Régime de la pratique commerciale déloyale
Le code de la consommation énumère une liste de pratiques réputées comme déloyales. Il s’agit des pratiques commerciales trompeuses (art. L.121-4 et L.121-15 C. conso) et des pratiques commerciales agressives (art. L.121-7 C. conso).
Dans ce cas, le seul fait d’effectuer une pratique interdite énumérées par ces articles suffit à caractériser la déloyauté et à en sanctionner l’auteur. La pratique est présumée déloyale de manière irréfragable, sans que le professionnel puisse apporter la preuve de sa loyauté (Cass. crim, 28 janv. 2020, n°19-80.496).
Il s’agit de pouvoir sanctionner automatiquement l’auteur d’un pratique au titre des pratiques strictement énumérés (trompeuses ou agressives). A défaut, il faudra remplir les critères généraux ou spécifiques prévues par ces pratiques.
En effet, si la pratique n’est pas énumérée par ces articles, deux possibilités :
Soit, la victime démontre le caractère « trompeur » ou « agressif » de la pratique conformément aux critères prévus respectivement aux articles L.121-2 et L.121-6 du code de la consommation.
Soit, à défaut de remplir les critères « spécifique » de la pratique trompeuse ou agressive, la victime devra démontrer le caractère déloyal de la pratique conformément aux critères « généraux » posés par l’article L. 121- du code de la consommation.
Concernant les sanctions, aucun texte ne prévoit expressément de peine en cas de pratique commerciale déloyale « générale » prévue par l’article L. 121-1 C. conso.

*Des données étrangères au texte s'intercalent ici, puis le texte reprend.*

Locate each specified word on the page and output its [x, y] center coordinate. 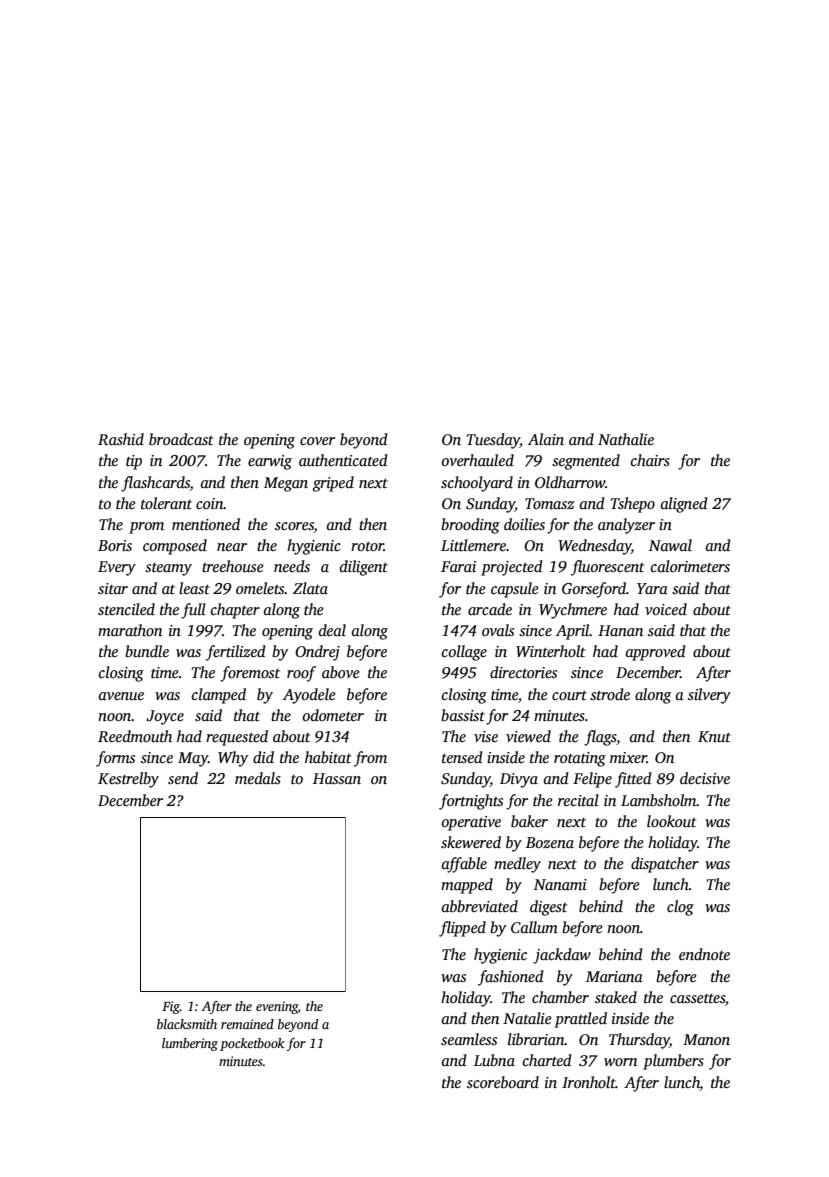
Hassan [337, 778]
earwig [270, 462]
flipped [462, 929]
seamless [469, 1039]
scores [294, 527]
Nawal [670, 545]
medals [258, 778]
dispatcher [665, 865]
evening [277, 1007]
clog [680, 908]
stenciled [126, 609]
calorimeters [690, 566]
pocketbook [252, 1044]
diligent [364, 568]
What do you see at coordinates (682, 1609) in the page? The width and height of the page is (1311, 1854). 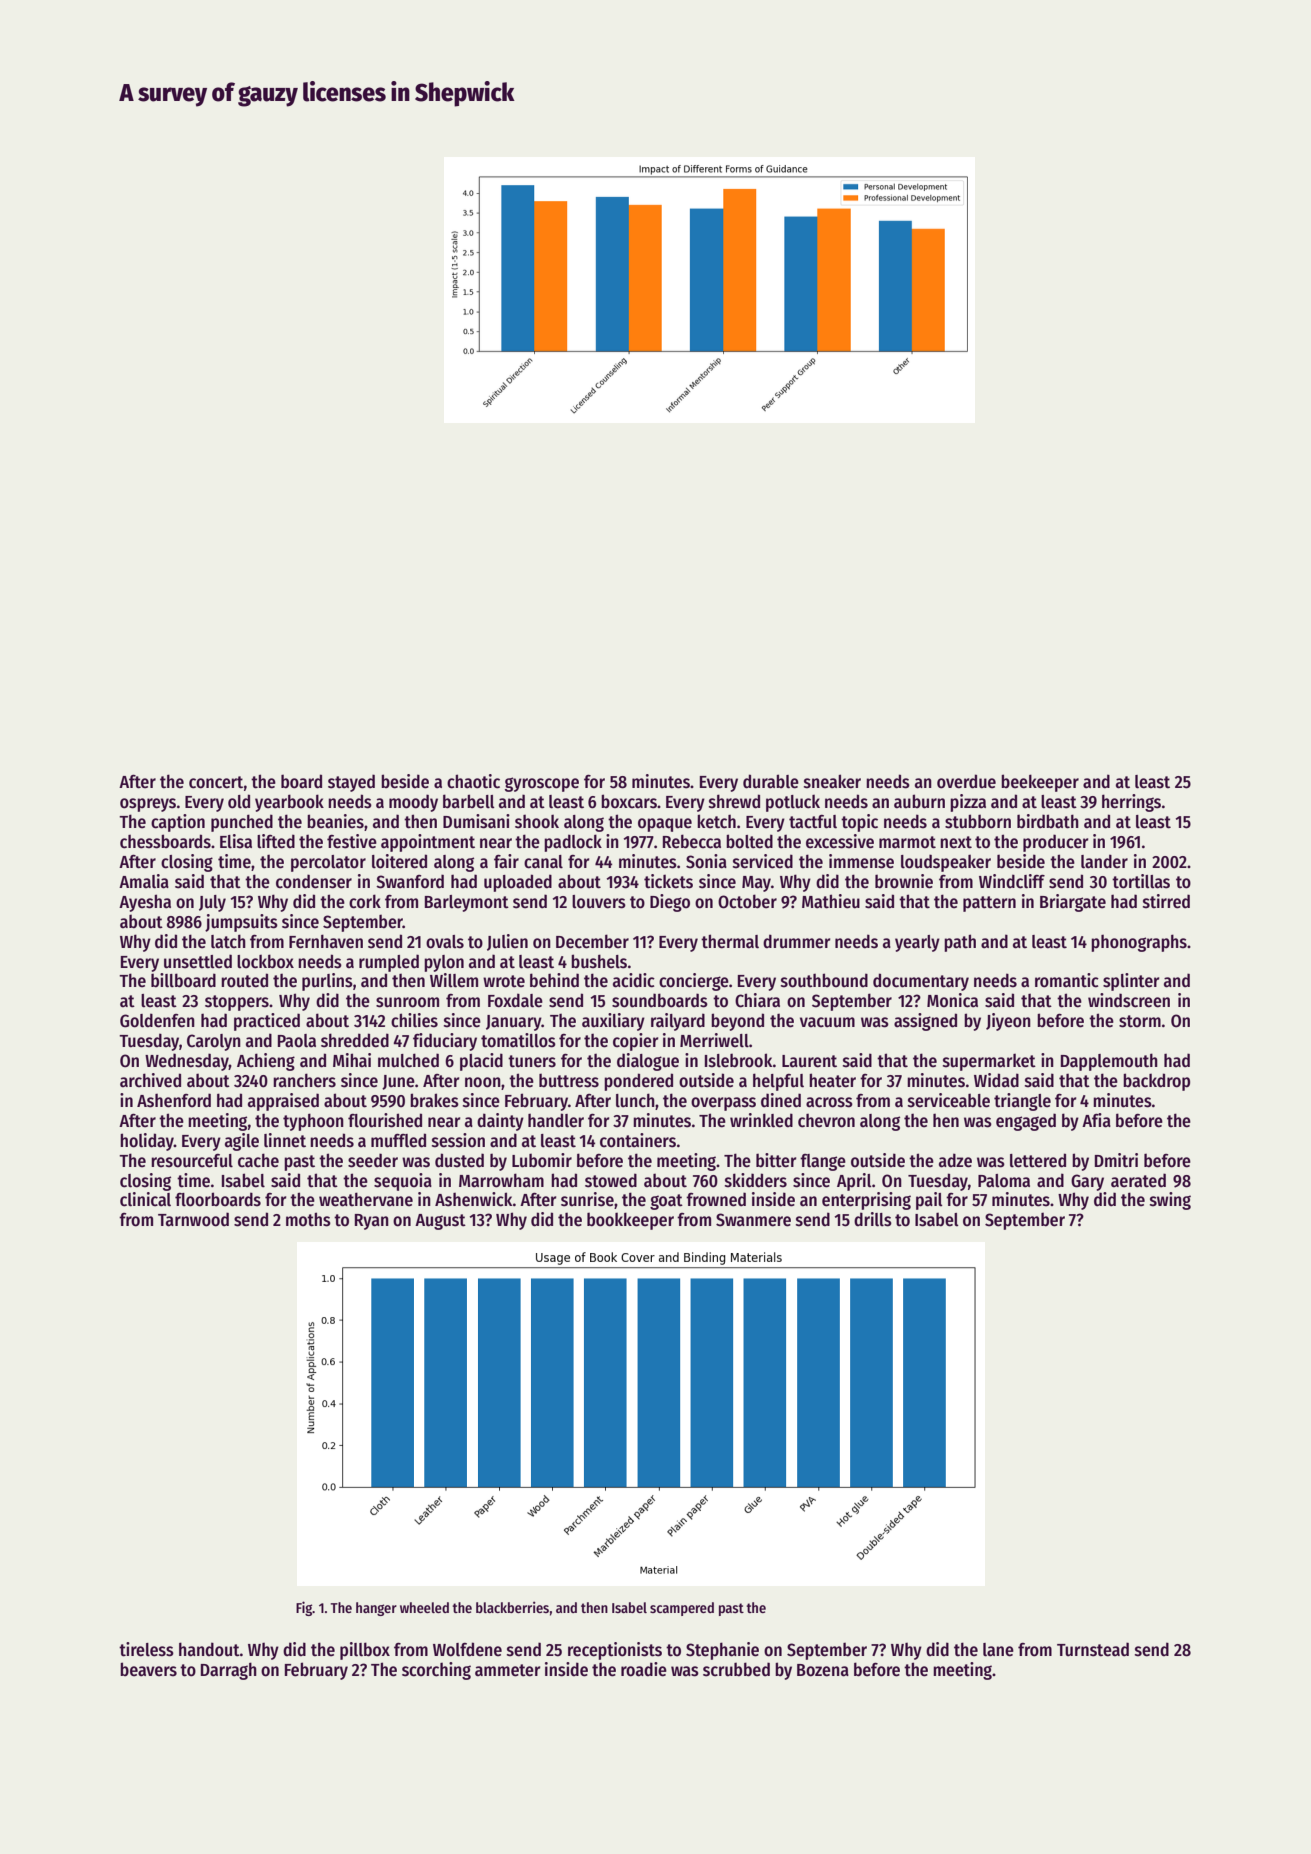 I see `scampered` at bounding box center [682, 1609].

Il faudra donc engager une action de droit commun au titre de la responsabilité civile.
A contrario, les pratiques commerciales déloyales spécifiques « trompeuse et agressives » font l’objet de texte spéciaux. Dans ce cas, les sanctions pourront être administratives ou pénales.
- En cas de contrôle de la DGCCRF, la pratique déloyale pourra être sanctionnée de manière administrative par une amende de 3 000 euros ou 15 000 pour une personne morale. Ces amendes ne pourront être infligées qu’en cas de pratique commercial trompeuse ou agressives (L.531-1 2° C. conso).
- De même ces pratiques pourront également être sanctionnés au titre du délit de tromperie dont les auteurs encourent une peine d’emprisonnement de deux ans et 300 000 euros et éventuellement à 10 % du chiffre d’affaires (art. L.132-11 et L.132-12 C. conso).
Enfin, les contrats conclus dans le cadre d’une pratique commerciale agressives encourent la nullité. En effet, « le contrat conclu à la suite d’une pratique commerciale agressive mentionnée aux articles L. 121-6 et L. 121-7 est nul et de nul effet » (art. L. 132-10 C. conso). Il en sera de même du contrat conclu dans le cadre de la pratique illicite de l’article L.121-12 du code de la consommation (art. L. 132-16 C. conso).